Lesser gurnard
- Conservation status: Least Concern (IUCN 3.1)

Scientific classification
- Kingdom: Animalia
- Phylum: Chordata
- Class: Actinopterygii
- Order: Perciformes
- Family: Triglidae
- Genus: Chelidonichthys
- Species: C. queketti
- Binomial name: Chelidonichthys queketti (Regan, 1904)
- Synonyms: Trigla queketti Regan, 1904;

= Lesser gurnard =

- Genus: Chelidonichthys
- Species: queketti
- Authority: (Regan, 1904)
- Conservation status: LC
- Synonyms: Trigla queketti Regan, 1904

Species of fish

The lesser gurnard (Chelidonichthys queketti), or Quekket's gurnard, is a species of marine ray-finned fish belonging to the family Triglidae, the gurnards and sea robins. This species is found in the southwestern Indian Ocean and marginally in the southeastern Atlantic Ocean. This species is of commercial importance as a food fish.

==Taxonomy==
The lesser gurnard was first formally described in 1904 as Trigla quekketi by the English zoologist Charles Tate Regan with the type locality given as the coast of Natal in South Africa. Within the genus Chelidonichthys this species is classified in the nominate subgenus. The specific name honours John Frederick Whitlie Quekett, a conchologist and the curator of the Durban Natural History Museum who gave the type of this species to the British Museum (Natural History).

==Description==
The lesser gurnard has 9 spines and 18 or 19 soft rays in the dorsal fin while the anal fin has 17 or 18 soft rays. There are 10 or 11 finrays within the pectoral fin membrane and three fin rays which are free of the membrane. There is a large spine on the anterior part of the preorbital and smaller spines behind that which may be covered in skin. The head and upper body are reddish while the lower third of the body and the anal fin are white. The soft trayed dorsal fin and the caudal fin are reddish brown, the pectoral fin is blackish with a pinkish lower third and the pelvic fins are pinkish red with white margins. This species attains a maximum published total length of 35 cm.

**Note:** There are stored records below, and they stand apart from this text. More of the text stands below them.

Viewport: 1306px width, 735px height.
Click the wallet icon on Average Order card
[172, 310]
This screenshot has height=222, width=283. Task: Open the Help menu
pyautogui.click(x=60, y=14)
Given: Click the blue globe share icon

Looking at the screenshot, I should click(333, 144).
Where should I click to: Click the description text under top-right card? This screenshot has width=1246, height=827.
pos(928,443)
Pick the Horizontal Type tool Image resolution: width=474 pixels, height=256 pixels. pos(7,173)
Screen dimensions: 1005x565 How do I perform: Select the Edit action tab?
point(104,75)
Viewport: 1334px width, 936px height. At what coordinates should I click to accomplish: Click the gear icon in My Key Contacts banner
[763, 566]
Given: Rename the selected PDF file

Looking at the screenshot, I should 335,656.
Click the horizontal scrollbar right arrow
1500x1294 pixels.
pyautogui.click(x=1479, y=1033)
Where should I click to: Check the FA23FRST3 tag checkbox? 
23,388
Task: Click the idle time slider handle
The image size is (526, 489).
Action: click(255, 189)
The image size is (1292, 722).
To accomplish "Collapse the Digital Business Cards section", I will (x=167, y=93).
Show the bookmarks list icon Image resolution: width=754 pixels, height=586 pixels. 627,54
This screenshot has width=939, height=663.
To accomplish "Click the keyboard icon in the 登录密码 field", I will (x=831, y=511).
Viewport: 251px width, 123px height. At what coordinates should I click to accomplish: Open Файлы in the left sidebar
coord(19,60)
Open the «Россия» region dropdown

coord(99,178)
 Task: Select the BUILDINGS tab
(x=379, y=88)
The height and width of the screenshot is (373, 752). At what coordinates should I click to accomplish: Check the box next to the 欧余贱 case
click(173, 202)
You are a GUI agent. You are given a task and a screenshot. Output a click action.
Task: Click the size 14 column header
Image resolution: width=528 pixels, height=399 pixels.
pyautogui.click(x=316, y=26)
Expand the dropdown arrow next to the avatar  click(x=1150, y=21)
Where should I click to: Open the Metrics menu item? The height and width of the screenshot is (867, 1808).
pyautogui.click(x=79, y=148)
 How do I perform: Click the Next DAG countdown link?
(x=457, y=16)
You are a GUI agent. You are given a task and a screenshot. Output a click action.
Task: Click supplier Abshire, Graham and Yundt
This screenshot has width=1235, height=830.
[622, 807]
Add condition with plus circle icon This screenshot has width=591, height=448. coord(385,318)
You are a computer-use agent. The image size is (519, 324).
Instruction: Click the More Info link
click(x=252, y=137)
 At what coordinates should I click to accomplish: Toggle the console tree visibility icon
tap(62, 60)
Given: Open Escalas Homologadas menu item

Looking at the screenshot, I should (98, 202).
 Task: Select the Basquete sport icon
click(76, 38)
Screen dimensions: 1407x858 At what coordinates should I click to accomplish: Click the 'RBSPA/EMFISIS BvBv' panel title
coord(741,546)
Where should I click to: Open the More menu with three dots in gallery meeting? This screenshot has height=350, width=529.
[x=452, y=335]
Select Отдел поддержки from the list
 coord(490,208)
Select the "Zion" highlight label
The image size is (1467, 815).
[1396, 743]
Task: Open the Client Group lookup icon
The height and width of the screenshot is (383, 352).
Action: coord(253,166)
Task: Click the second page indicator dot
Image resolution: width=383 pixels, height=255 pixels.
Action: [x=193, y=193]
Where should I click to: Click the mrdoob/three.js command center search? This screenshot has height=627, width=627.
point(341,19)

==Distribution and habitat==
The lesser gurnard is found in the southwestern Indian Ocean from Maputo Bay in Mozambique along the coast of South Africa and just into the southeastern Atlantic Ocean at Table Bay in the Western Cape. It can be found at depths between 0 and 150 m over sediments of many types.

==Biology==
Lesser gurnards can live for up to 7 years. Over much of its range this species can be rare, however, it is thought to be the commonest and most numerous gurnard on the Agulhas Bank. This species is iteroparous, i.e. spawning occurs all year with a peak in the spring and in the late summer months. Females reach sexual maturity at around a year old and a length of 195 cm and males typically out number females. These predatory fish feed on amphipods, brachyurans, polychaetes, echinoderms, crustaceans, molluscs and fishes.

==Fisheries==
Lesser gurnards are caught as bycatch in hake fisheries, although larger specimens may be landed among catches of Cape gurnards (C. capensis). It is too uncommon to be marketed regularly.